22-05-20 covid-19 secom

Sesacre estima que contaminações por Covid-19 continuem até janeiro

Casos seguirão aumentando se a população não cumprir isolamento

A Secretaria de Estado de Saúde do Acre (Sesacre) alerta que a pandemia de Covid-19 continuará vitimando acreanos em proporções cada vez maiores, se o Sistema Público de Saúde seguir saturado.

Pela primeira vez em Rio Branco, na tarde desta quinta-feira (21), as 32 UTIs do Instituto de Traumatologia e Ortopedia do Acre (Into-AC) e do Pronto-Socorro de Rio Branco foram todas ocupadas.

Também não há mais respiradores disponíveis, embora o governo tenha garantindo a chegada de mais 50 aparelhos para os próximos dias. Além disso, a velocidade com que as pessoas estão sendo contaminadas ressalta a possibilidade de um colapso no atendimento hospitalar e centenas de mortes registradas.

Uma análise de técnicos do Centro de Informações Estratégicas de Vigilância em Saúde (Cievs), da Sesacre, prevê que a pandemia deverá ultrapassar o mês de agosto e continuar com o ritmo de contaminações, provavelmente, até janeiro, se as pessoas permanecerem se movimentando.

Desde o último dia 18 deste mês, a média de contaminados pelo novo coronavírus no estado é de 276,75 pessoas por dia. As estatísticas mostram que 20% dos contaminados por Covid-19 vão precisar de internação, enquanto que outros 5%, de uma unidade de UTI.

Para Marcos Vinicius Malveira, técnico do Cievs, e profundamente envolvido no monitoramento dos dados da pandemia de Covid-19 no Acre, o número de altas que, nesta quinta-feira, chegou a 1.098 pessoas, não pode servir de parâmetro para dizer que tudo anda bem.

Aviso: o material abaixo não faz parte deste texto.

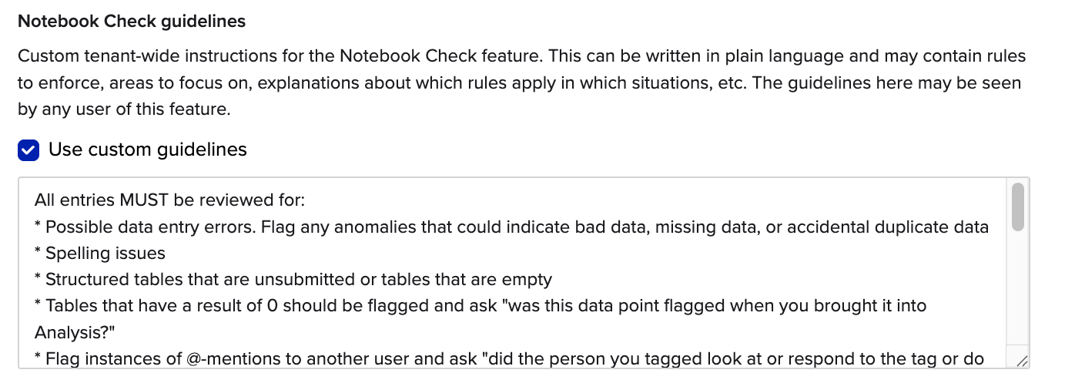This screenshot has height=390, width=1075.
Task: Uncheck the Use custom guidelines checkbox
Action: [28, 150]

Esse é mais um indicativo de que a população não pode baixar a guarda para o isolamento. Isso é necessário porque, segundo o técnico, o colapso do sistema de saúde pode chegar no momento em que o número de pessoas curadas for igual ao de casos positivos.

As notificações e o isolamento social, no entanto, desaceleram a pandemia e dão tempo para o sistema de saúde agir, garantindo um fluxo de pacientes sem congestionamentos de leitos.

“Podemos chegar a um ponto em que todos os acreanos, inevitavelmente, vão se contaminar. Vai ser quando a doença já não tem para onde se espalhar e só então começará a cessar”, diz Malveira.

No atual momento, o número de pessoas curadas no estado corresponde a 35,3% do total de casos positivos da doença, já que são 3.103 infectados para 1.093 altas.